* What to produce
Please copy out the entries until you have copied the line that contains "Click the loop playback icon in Files panel", beginning with the first line.

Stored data
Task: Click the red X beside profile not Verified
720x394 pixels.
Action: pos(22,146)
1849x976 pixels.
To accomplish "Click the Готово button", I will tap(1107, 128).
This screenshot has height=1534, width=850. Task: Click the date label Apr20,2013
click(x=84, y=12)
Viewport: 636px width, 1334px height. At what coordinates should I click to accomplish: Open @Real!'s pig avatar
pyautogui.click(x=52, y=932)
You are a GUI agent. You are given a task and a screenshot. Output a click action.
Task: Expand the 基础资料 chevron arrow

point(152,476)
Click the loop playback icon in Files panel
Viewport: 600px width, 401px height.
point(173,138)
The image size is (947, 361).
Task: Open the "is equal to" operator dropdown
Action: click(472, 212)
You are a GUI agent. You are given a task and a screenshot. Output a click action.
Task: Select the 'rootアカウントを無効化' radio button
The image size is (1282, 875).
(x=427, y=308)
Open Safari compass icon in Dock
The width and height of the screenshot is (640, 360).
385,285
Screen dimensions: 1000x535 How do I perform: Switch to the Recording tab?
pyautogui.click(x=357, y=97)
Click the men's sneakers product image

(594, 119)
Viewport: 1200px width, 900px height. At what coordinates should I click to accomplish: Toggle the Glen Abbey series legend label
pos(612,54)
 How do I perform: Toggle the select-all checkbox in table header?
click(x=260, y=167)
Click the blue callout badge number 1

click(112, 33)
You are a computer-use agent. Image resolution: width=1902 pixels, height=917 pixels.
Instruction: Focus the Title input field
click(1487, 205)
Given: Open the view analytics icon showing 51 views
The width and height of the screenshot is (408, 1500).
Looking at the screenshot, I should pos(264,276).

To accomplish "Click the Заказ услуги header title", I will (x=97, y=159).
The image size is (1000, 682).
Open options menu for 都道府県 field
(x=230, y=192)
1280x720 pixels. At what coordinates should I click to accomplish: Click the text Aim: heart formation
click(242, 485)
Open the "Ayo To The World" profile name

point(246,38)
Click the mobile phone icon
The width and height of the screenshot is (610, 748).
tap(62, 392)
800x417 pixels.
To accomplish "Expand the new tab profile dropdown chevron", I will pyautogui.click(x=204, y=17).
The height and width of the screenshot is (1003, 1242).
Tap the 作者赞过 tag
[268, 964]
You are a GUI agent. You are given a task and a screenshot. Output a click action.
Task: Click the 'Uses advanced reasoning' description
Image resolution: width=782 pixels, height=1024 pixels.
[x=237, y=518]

* Written answer
Task: Click the red X beside profile not Verified
720x394 pixels.
Action: pos(22,146)
1849x976 pixels.
To accomplish "Click the Готово button", I will tap(1107, 128).
This screenshot has height=1534, width=850. Task: Click the date label Apr20,2013
click(x=84, y=12)
Viewport: 636px width, 1334px height. At what coordinates should I click to accomplish: Open @Real!'s pig avatar
pyautogui.click(x=52, y=932)
You are a GUI agent. You are given a task and a screenshot. Output a click action.
Task: Expand the 基础资料 chevron arrow

point(152,476)
Click the loop playback icon in Files panel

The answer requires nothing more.